Only illegal or unregistered SIMs are not to be blamed in Pakistan because they make one half of the mobile communication. The other half is off course the mobile handset that has to be equally cleaned unique in terms of IMEI number and registered at the same time.
For last few months, illegal SIMs in Pakistan have become talk of the town with every news item publishing the statement from government officials about blocking those SIMs, changing verification and distribution pattern and even getting rid of prepaid SIM in Pakistan.
All these halfhearted statements have only raised concerns in the corridors of foreign investors. Not only this, it has also shown government’s in-ability to pinpoint all the primary issues in an almost un-documents sector. The dirty SIM is not more than 50% of the problem which i have also discussed in my earlier story. The other 50% is the mobile handset, the hardware that has to be unique and as per predefined PTA’s standards that unfortunately only exist in their books.
According to GSM Association, the International Mobile Equipment Identity or IMEI is a number, usually unique to identify mobile phones as well as some satellite phones. International standard says, The IMEI must be unique for each device, so there needs to be a way of managing allocations of IMEIs to handset manufacturers to ensure that no two devices use the same IMEI.
In Pakistan, the above rules is being violated very openly and multiple mobile phones with same IMEI numbers are being smuggled into the country by just greasing the palms of import authorities. This is being practiced for over a decade and number of such fake mobile phones in Pakistan is exorbitant.
According to investigation conducted by MORE, more than 3 million mobile phones in Pakistan are running on fake/compromised IMEIs. From 2 phones with same IMEI this number goes as high as 83,000 active mobile phones running on only one cellular network with same IMEI number. This is similar to tracking some suspected vehicle without any registration number on it. How many cars of the same model and color anyone can shortlist to locate the suspected car, one can easily guess.
Mobile phones having same IMEI numbers are normally sold by the Chinese handset importers but shockingly, our investigation has found that even mobile phones from famous brands are having similar IMEI numbers on various phones. In Pakistan Nokia, Samsung, HTC and Q Mobile are the major recognized stake holders competing each other fiercely in the lower end handset segment.
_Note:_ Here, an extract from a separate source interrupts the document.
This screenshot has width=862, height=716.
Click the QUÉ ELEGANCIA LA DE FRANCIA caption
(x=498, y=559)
Apart from them a huge market share belongs to the un-named Chinese mobile phones that are being imported and distributed by individual shopkeepers without following standard procedures.
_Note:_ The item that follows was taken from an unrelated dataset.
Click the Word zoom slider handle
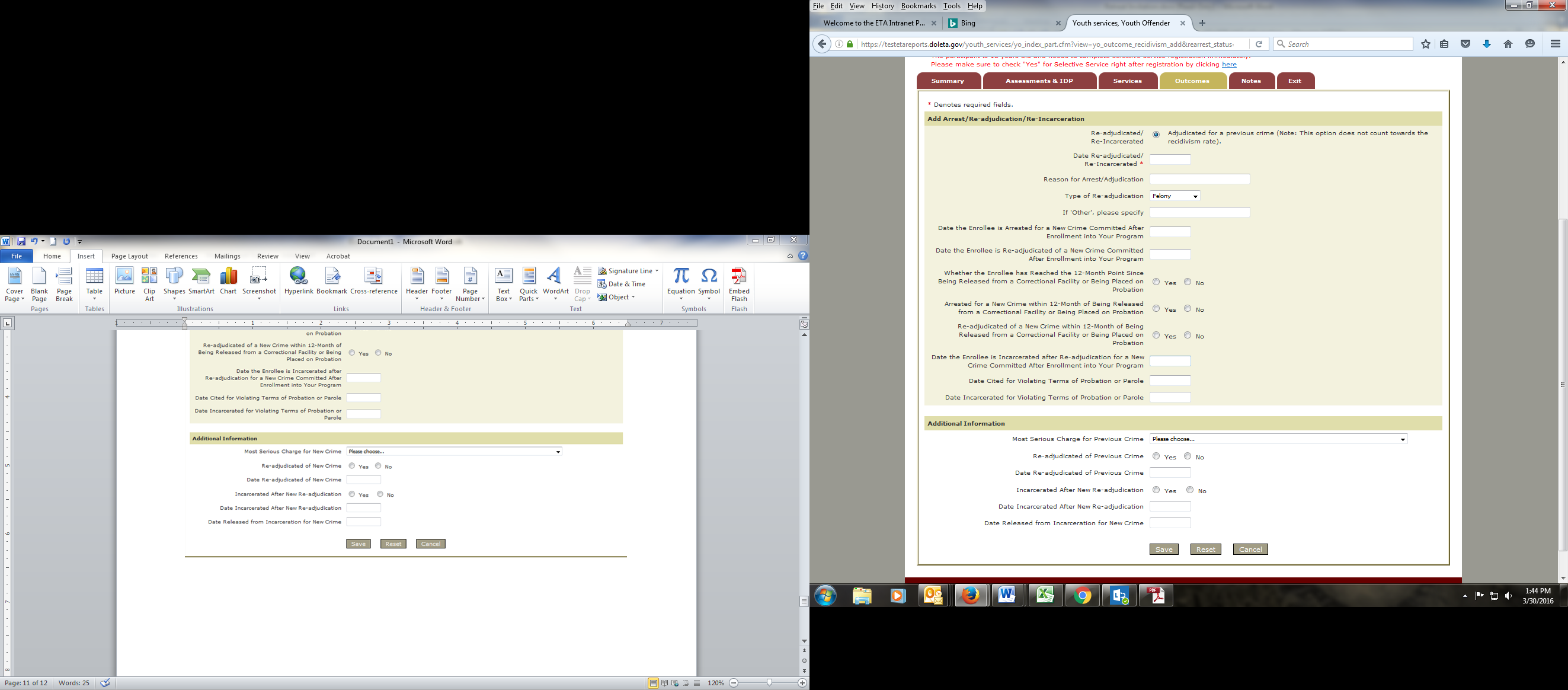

On average, mobile phone import in the country varies between 2 – 3 million handsets of various denominations in a month. A considerable number of them violates PTA’s Type Approval Rules and the practice continues right under the nose of PTA. The reasons best known to PTA officials.
When Interior Minister, Reman Malik says that mobile SIMs are used to trigger the bombs he must know that it is unregistered mobile handset that also becomes a part of it. On Eid ul Fitr, he had announced that soon Pakistan would have a comprehensive policies to control the import of illegal mobile phones having fake IMEIs. And now, statement from President Zardari directing him to do things in actual rather than briefings discloses the fact that being Interior Minister how serious he is to get rid of this menace.
Mr. Malik can read the following few lines that can be found on GSM Association website as well. Perhaps this will help him formulate a workable policy.
The GSMA maintains a unique system known as the IMEI Database (IMEI DB), which is a global central database containing basic information on serial number (IMEI) ranges of millions of mobile devices (e.g. mobile phones, laptop data cards, etc.) that are in use across the world’s mobile networks.
The GSM Association performs this role, and records all of the IMEIs that are allocated to mobile device manufacturers in the IMEI DB. When reserving IMEIs for a device manufacturer, the GSMA stores some basic information associated with the IMEI. This information includes the manufacturer name and the model identifier of the associated handset and some of its technical capabilities (e.g. frequency bands supported by the handset, the handset power class, etc.).
The IMEI DB also supports what is known as a “black list”. The black list is a list of IMEIs that are associated with mobile devices that should be denied service on mobile networks because they have been reported as lost, stolen, faulty or otherwise unsuitable for use. Previously known as the Central Equipment Identify Register (CEIR), the IMEI DB acts as a central system for network operators to share their individual black lists so that devices denied service (blacklisted) by one network will not work on other networks even if the SIM card in the device is changed.